== Segment start ==

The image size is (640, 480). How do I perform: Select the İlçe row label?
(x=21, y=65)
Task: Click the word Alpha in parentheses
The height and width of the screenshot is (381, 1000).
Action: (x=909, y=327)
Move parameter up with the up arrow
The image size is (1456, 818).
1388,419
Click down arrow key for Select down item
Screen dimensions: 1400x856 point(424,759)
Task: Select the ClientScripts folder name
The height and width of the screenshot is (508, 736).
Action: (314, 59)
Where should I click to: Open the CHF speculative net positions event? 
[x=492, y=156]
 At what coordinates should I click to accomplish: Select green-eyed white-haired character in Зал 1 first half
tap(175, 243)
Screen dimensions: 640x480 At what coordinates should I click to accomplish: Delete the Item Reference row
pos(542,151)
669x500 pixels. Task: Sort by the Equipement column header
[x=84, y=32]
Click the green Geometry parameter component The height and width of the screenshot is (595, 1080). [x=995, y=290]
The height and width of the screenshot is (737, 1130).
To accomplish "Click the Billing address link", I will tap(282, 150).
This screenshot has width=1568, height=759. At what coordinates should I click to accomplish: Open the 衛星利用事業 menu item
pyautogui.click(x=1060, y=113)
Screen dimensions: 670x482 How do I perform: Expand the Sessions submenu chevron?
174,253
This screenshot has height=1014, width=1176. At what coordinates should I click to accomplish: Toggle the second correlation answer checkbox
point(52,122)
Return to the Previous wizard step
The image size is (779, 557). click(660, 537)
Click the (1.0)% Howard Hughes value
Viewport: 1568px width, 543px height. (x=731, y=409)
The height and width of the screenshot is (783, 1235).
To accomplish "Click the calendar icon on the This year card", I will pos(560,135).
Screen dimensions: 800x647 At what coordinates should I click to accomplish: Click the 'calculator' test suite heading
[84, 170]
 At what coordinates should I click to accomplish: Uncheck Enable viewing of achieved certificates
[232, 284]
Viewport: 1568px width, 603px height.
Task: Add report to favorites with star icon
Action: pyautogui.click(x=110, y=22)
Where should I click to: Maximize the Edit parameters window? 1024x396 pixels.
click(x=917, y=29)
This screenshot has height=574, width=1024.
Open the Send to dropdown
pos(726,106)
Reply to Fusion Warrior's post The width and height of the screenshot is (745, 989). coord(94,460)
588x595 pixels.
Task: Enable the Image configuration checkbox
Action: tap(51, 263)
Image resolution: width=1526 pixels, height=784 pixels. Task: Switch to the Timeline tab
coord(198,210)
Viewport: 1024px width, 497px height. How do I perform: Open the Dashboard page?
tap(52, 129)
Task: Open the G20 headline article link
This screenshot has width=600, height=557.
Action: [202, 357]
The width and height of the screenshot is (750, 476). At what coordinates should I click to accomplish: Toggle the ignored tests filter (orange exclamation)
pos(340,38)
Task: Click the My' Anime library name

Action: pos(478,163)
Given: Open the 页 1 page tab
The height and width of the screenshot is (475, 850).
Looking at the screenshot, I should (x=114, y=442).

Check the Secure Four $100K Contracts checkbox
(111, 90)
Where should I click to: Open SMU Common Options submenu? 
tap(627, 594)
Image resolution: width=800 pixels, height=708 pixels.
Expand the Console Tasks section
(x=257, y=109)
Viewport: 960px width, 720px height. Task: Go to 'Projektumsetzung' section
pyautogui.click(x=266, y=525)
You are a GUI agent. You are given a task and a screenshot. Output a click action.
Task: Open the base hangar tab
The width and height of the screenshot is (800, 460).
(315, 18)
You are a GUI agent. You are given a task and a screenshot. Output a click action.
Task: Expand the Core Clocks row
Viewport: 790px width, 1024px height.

== Segment end ==

■ Required work
What lines of the data include the word "link"? Copy each of them.

■ Solution below
To accomplish "Click the Billing address link", I will tap(282, 150).
Task: Open the G20 headline article link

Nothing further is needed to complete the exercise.